After a time, you can get complacent in any place. You think you know somewhere like the back of your hand or the face of a loved one.
In fact we may know little of a city’s surrounds, the hidden places we fly over in our haste to be somewhere else, or zoom past on the highway at 120 clicks.
After 15 years of living (on and off) in Sydney, I thought I knew its coast and bushlands pretty well – especially its swimming spots. Then I bought Wild Swimming, co-authored by Sally Tertini and Steve Pollard. It’s a guide to 250 of the best rock pools, beaches, river and waterholes in the city.
Most of these spots lie at the end of a walk, which can be anything from a short stroll to a punishing hike.
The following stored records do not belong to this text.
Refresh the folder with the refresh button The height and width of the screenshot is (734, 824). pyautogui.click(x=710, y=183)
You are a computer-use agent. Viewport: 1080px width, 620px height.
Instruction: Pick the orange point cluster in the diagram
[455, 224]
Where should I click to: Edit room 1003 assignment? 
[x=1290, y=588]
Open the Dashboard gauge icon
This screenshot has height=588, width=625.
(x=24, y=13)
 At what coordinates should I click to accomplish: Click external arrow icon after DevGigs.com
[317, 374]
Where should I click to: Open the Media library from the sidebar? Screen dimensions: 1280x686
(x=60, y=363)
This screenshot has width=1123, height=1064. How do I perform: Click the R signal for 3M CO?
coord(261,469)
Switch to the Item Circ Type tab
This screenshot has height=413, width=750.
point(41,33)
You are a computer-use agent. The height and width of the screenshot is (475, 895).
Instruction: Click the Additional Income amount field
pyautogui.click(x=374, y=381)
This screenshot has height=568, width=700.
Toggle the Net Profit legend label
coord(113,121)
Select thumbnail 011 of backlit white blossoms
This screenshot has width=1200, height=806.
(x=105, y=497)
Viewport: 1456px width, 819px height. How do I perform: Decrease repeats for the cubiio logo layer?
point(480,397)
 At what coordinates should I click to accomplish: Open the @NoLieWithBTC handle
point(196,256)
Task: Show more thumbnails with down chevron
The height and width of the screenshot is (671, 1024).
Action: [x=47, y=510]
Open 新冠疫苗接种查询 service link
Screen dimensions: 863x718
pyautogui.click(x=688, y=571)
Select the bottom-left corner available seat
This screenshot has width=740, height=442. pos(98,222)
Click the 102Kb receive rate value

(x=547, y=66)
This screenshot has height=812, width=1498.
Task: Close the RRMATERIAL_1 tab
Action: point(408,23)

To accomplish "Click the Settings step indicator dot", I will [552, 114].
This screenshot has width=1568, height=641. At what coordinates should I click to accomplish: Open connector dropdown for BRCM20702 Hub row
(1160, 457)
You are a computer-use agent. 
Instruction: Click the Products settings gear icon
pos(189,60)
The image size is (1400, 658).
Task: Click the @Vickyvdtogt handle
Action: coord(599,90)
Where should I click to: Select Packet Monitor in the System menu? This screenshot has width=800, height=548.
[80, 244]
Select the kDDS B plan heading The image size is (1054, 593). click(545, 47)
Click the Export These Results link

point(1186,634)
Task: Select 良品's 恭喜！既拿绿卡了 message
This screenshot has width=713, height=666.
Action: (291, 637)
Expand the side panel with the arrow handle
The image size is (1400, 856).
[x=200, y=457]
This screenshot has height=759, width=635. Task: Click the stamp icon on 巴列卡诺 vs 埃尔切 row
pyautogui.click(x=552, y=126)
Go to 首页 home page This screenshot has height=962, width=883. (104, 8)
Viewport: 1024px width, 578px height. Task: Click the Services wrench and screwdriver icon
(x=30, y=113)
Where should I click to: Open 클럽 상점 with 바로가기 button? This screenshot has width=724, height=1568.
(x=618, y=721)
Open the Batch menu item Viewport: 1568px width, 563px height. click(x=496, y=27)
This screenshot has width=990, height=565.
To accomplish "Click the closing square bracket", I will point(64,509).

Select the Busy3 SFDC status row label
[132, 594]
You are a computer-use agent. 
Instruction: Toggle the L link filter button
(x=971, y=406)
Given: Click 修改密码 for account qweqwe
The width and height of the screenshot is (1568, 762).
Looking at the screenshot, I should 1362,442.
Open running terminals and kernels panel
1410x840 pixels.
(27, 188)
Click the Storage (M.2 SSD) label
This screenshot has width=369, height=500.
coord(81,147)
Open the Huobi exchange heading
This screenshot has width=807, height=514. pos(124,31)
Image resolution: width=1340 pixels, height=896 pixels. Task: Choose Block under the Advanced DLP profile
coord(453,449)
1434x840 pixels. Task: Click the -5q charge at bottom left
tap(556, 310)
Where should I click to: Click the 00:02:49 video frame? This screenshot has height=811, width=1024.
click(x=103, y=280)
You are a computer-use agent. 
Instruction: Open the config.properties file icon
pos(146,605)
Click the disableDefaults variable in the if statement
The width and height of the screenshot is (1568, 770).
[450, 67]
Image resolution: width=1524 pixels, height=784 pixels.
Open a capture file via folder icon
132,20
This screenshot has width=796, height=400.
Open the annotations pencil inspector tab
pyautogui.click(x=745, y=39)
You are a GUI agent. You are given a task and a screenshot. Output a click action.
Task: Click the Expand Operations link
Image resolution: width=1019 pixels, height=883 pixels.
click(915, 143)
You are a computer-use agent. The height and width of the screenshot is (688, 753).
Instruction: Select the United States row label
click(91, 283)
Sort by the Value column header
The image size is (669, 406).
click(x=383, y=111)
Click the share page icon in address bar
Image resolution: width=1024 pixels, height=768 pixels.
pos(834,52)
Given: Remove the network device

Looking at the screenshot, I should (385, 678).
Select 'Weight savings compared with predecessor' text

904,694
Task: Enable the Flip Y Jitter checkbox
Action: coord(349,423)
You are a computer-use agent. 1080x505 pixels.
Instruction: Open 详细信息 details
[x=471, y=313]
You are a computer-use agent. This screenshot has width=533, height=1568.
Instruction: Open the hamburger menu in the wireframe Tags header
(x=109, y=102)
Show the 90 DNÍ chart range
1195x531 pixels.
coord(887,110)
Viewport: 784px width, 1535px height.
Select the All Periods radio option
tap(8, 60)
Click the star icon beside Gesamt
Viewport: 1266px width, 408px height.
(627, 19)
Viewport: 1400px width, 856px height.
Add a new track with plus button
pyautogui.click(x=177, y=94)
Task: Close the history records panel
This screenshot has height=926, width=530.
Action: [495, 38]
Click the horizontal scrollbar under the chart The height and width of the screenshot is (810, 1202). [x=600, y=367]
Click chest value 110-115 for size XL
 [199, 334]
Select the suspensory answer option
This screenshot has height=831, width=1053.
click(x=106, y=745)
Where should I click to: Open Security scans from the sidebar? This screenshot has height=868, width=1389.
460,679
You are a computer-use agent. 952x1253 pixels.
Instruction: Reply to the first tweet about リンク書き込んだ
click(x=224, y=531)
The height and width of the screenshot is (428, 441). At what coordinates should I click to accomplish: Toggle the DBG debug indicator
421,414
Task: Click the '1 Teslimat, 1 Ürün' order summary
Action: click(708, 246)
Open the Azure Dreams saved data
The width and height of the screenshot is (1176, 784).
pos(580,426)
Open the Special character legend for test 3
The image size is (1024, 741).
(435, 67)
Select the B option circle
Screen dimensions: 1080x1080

Hiking guides are nothing new – and they often mention waterholes – but there is something infinitely better about a photograph-studded guide to flick through when deciding on your next adventure.
Most of the spots in Wild Swimming lie at the end of a walk, which can be anything from a short stroll to a punishing hike.
I had a hidden agenda in buying this book: I was hoping to sell my partner on hiking. He really, really hates it. But he really, really loves swimming – especially if there’s a chance we’ll have the spot to ourselves.
This book did the trick. Among other walks, it has taken us to a waterhole where tiny fish nibbled at our toes, Thai spa-style. Where? friends asked. Never heard of it. There’s a national park there?
Two years on, our dog-eared copy is about to fall apart. (There’s now also a Wild Swimming Australia website that covers the rest of NSW and other states.) In our travels, we’ve come to know other places that are not in the pages of Wild Swimming – but as for where these are, my lips are sealed.